Aunque la familia se desarrolló en Treinta y Tres, Alberto, el padre del comandante, asumió como diputado por Montevideo en 1959 por la Unión Democrática Reformista, que se había presentado bajo el sublema Todo Nos Une Contra el Colegiado.

Carlos, tío del jefe del Ejercito, fue director de La Mañana, embajador de la dictadura en Brasil y luego ministro del Interior del primer gobierno de Julio Sanguinetti.

Aunque la actividad profesional alejó a Guido del mundo político, la llegada al generalato representó el despertar de un liderazgo que se proyecta más allá de los cuarteles.

“Ser artiguista hoy significa negarnos a ser ejecutores de un libreto elaborado en otras latitudes” ha dicho en el clásico discurso del 18 de mayo. 

Foto: Javier Calvelo/ adhocFotos

General desafiante.

Manini ha logrado una conducción exitosa de la fuerza, y el discurso del Día del Ejército de este año fue ovacionado por militares en actividad y retiro, que entendieron el mensaje  dicho con firmeza frente a lo que tanto tenientes de Artigas como masones u otros consideran una política de liquidación de las Fuerzas Armadas por el Frente Amplio.

Sin embargo, a pesar del reconocimiento de su liderazgo, no pocos rechazan la ofensiva católica, hecha al amparo de María Auxiliadora Delgado, la esposa del presidente y del cardenal Daniel Sturla. 

En esta avanzada destacan decisiones antes impensables: designación de un capellán, realización de misas de uniforme en la catedral, distribución de biblias a los soldados y el relanzamiento de una capilla en el Hospital Militar.

Manini ha seguido adelante con sus medidas a pesar de las protestas de algunos legisladores colorados, aunque también ha recibido críticas por  los conceptos expresados en sus discursos en los cuales desafía al poder civil, mientras que al mismo tiempo expresa subordinación de los militares al mando. 

Ya antes de asumir, Manini había acusado a la Universidad estatal de defender “intereses privados” que conspiran contra el Hospital Militar (Búsqueda Nº 1797).

Luego mostró talante de estratega cuando propuso que el Ejército se encargara de formar a los llamados “ni-ni”, jóvenes que no estudian ni trabajan, una posibilidad que llegó a entusiasmar al expresidente Mujica, pero que despertó críticas por estigmatizadora y que no prosperó.

Foto: Javier Calvelo/ adhocFotos

Derechos humanos y ley orgánica.

La relación entre Menéndez y Manini fue formalmente correcta, aunque distante.

Para los generales, sin embargo, la procesión va por dentro.

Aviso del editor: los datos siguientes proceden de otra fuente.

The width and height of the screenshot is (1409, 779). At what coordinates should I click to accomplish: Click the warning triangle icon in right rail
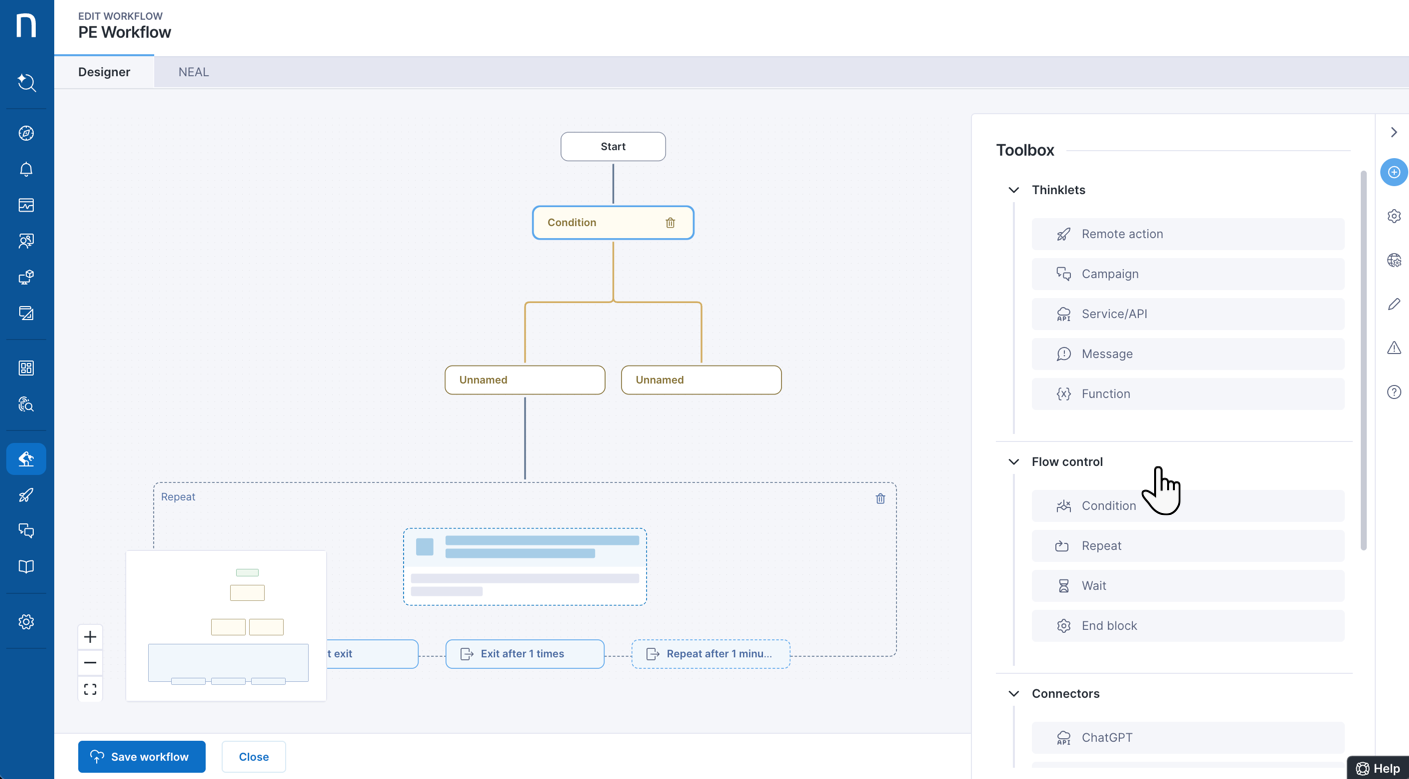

Ganada a última hora la batalla para frenar el impuesto a los retirados y congelada la discusión sobre la reforma del sistema previsional, el nuevo escenario está marcado por otros dos asuntos delicados: la discusión de una nueva ley orgánica militar, que sustituya a la de 1974, cuando Manini era estudiante, y la cuestión de los derechos humanos que se ha reactivado con la creación de la Fiscalía  Especializada en Crímenes de Lesa Humanidad, a cargo de Ricardo Perciballe.

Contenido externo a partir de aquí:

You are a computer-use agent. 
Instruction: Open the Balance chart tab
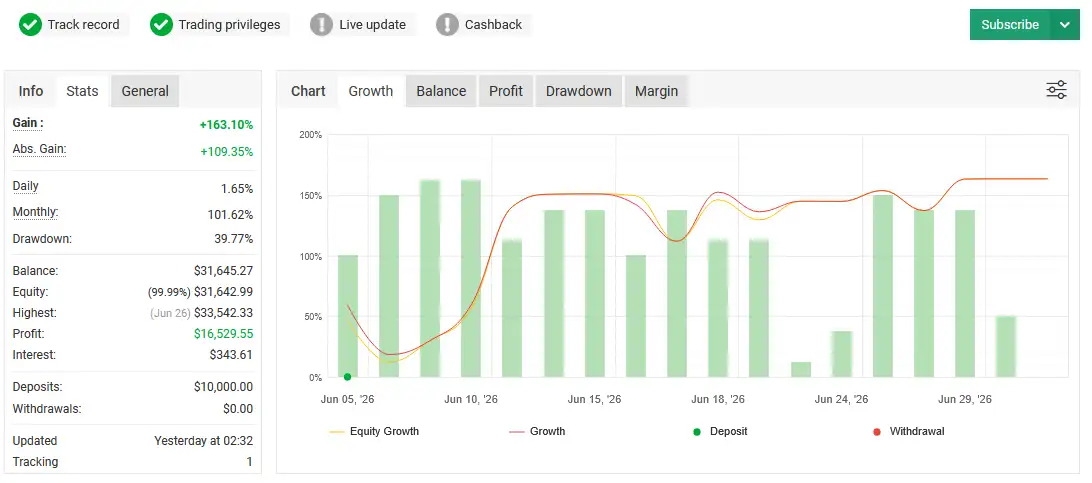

En los últimos días, la fiscalía pidió el procesamiento de ocho oficiales retirados por delitos de tortura a una treintena de detenidos en el centro clandestino conocido como “300 Carlos”, que funcionó entre 1975 y 1977 en un predio militar de Gruta de Lourdes.

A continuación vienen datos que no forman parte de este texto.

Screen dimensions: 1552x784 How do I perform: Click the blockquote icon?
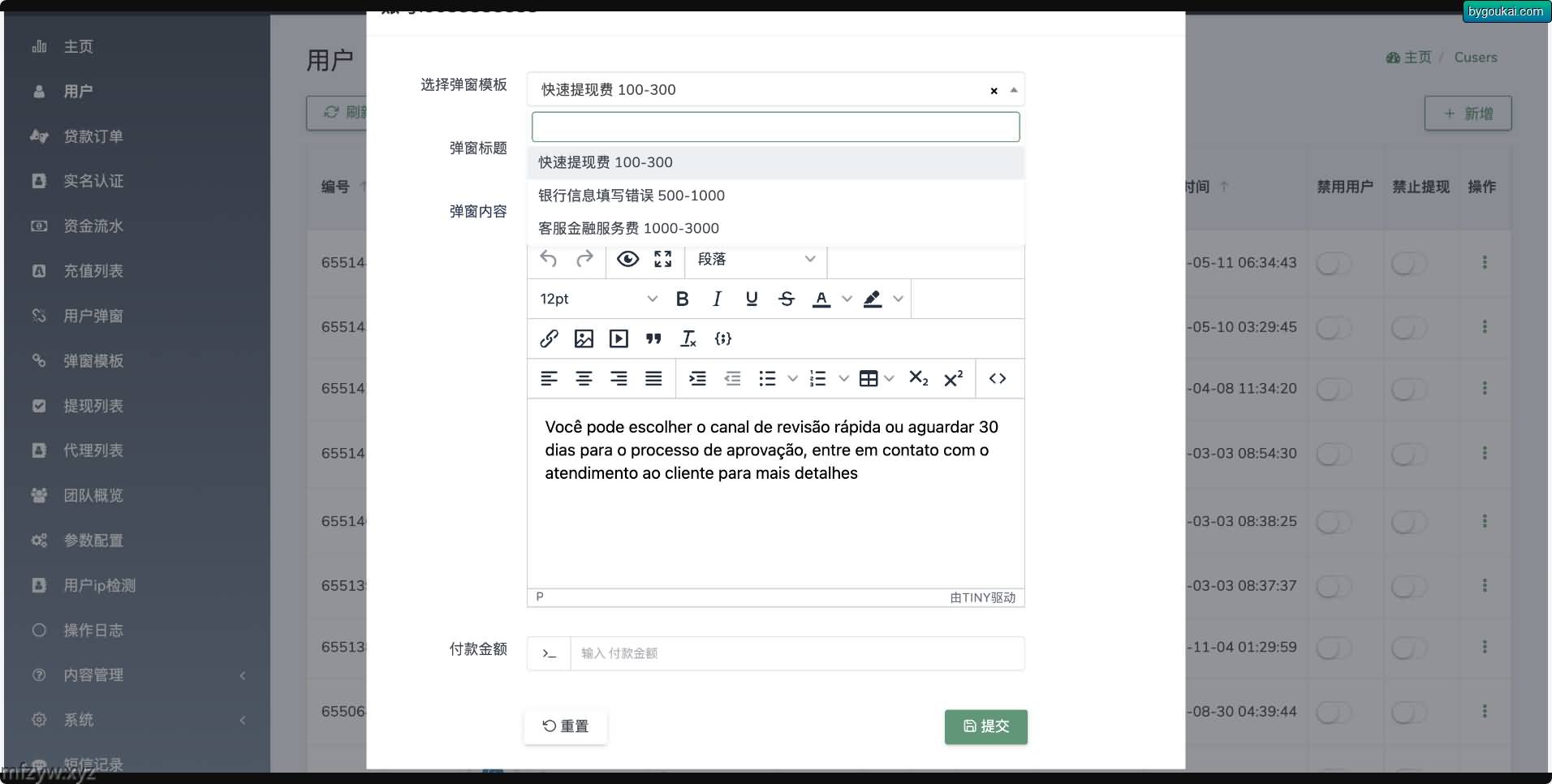coord(653,338)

Manini ha hecho esfuerzos por mantener un bajo perfil en este tema y, desde que asumió en el cargo, con el respaldo de Fernández Huidobro, desalentó expectativas revisionistas y los esfuerzos por encontrar restos de los desaparecidos, pero al mismo tiempo envió mensajes a los retirados para que no entorpecieran los esfuerzos que estaba realizando por presentar un Ejército al servicio de la sociedad.